Rage, misery, passion and purpose were building to a crescendo in 1919 Winnipeg.

The capital of Manitoba, then Canada's third-largest city, was combustible: poverty-level wages, injustice, dismal and dangerous working conditions, mass unemployment, soaring inflation, even starvation — desperation met with customary contempt from the rich and powerful.

All the ingredients a city needed for a historic uprising. And all the drama moviemakers could ask for a century later telling the story of the landmark Winnipeg General Strike on the big screen in "Stand!"

"The strike was a monumental turning point in Canadian labor history," said First District International Vice President Tom Reid. "It unified workers and laid the foundation for life-changing labor reforms, the growth of unions and collective bargaining."

Canadian IBEW members were among the first to see "Stand!" when the musical — songs, no dance — premiered during the Toronto International Film Festival last year, the strike's centennial. They also donated tickets to university students and young workers committees.

"It's really a lesson I think young workers need, whether Canadian or American — seeing what generations of workers before us had to fight for, what they were up against, why they decided to walk out and withhold their service," said Matt Wayland, First District international representative.

"I'm not a musical guy," he added, "and I loved the movie."

"Stand!" came to U.S. theaters nationwide for a special one-night event Dec. 1. It soon will be available for many schoolchildren and their families to download along with a study guide, and arrangements for wider streaming are in the works, said screenwriter, composer and co-producer Danny Schur.

His energy is palpable as he talks about bringing the story to an American audience, especially now.

"It's a labor story from a time with so many equivalents to the present," Schur said. "You can watch 'Stand!' to see how far we've come, but also how far we have to go."

ON MAY 15, 1919, more than 30,000 men and women, union and non-union, private sector and public, walked off the job in Winnipeg, one-sixth of the city's population.

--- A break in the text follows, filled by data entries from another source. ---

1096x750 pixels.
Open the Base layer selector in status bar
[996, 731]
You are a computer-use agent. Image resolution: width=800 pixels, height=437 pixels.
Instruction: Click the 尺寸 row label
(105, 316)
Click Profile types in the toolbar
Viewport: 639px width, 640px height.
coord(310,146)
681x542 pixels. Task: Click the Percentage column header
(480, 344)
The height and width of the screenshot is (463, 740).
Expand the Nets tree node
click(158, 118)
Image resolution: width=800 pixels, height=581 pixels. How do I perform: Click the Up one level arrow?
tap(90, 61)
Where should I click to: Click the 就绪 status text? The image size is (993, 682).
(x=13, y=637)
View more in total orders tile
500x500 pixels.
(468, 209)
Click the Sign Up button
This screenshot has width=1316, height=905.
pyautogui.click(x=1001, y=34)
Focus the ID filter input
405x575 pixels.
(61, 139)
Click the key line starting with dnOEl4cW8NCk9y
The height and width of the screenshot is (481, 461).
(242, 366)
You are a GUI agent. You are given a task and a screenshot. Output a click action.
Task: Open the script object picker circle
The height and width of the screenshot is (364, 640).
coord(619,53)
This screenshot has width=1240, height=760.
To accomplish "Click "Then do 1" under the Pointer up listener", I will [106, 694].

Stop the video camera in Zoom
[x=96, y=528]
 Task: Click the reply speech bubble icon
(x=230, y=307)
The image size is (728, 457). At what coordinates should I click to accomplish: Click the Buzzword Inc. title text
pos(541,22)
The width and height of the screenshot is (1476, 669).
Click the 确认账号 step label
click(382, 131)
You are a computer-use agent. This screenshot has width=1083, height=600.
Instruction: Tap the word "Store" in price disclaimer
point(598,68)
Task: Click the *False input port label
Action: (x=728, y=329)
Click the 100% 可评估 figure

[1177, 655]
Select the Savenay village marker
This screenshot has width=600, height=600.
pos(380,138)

They were factory and trade workers; dressmakers and household servants; transportation and postal workers; linemen and telephone operators whose successors one day would be IBEW members.

In fact, operators jumpstarted the citywide strike, which came on the heels of walkouts by tradesmen after contract talks broke down.

As immortalized by a banner headline in the morning paper on May 15, the strike was set to start at 11 a.m. But hundreds of "hello girls," as they were called, didn't show up for their 7 a.m. shifts, leaving the city without telephone service.

By afternoon, a block-letter headline screamed, "67 Labor Unions Join in General Walk-Out; Industry Paralyzed."

Winnipeg's powerbrokers rapidly formed a "Citizens' Committee" to oppose the strike. They began printing their own newspaper to tar strike leaders and incite fear, declaring the walkout a criminal conspiracy led by "alien scum" trying to overthrow democracy.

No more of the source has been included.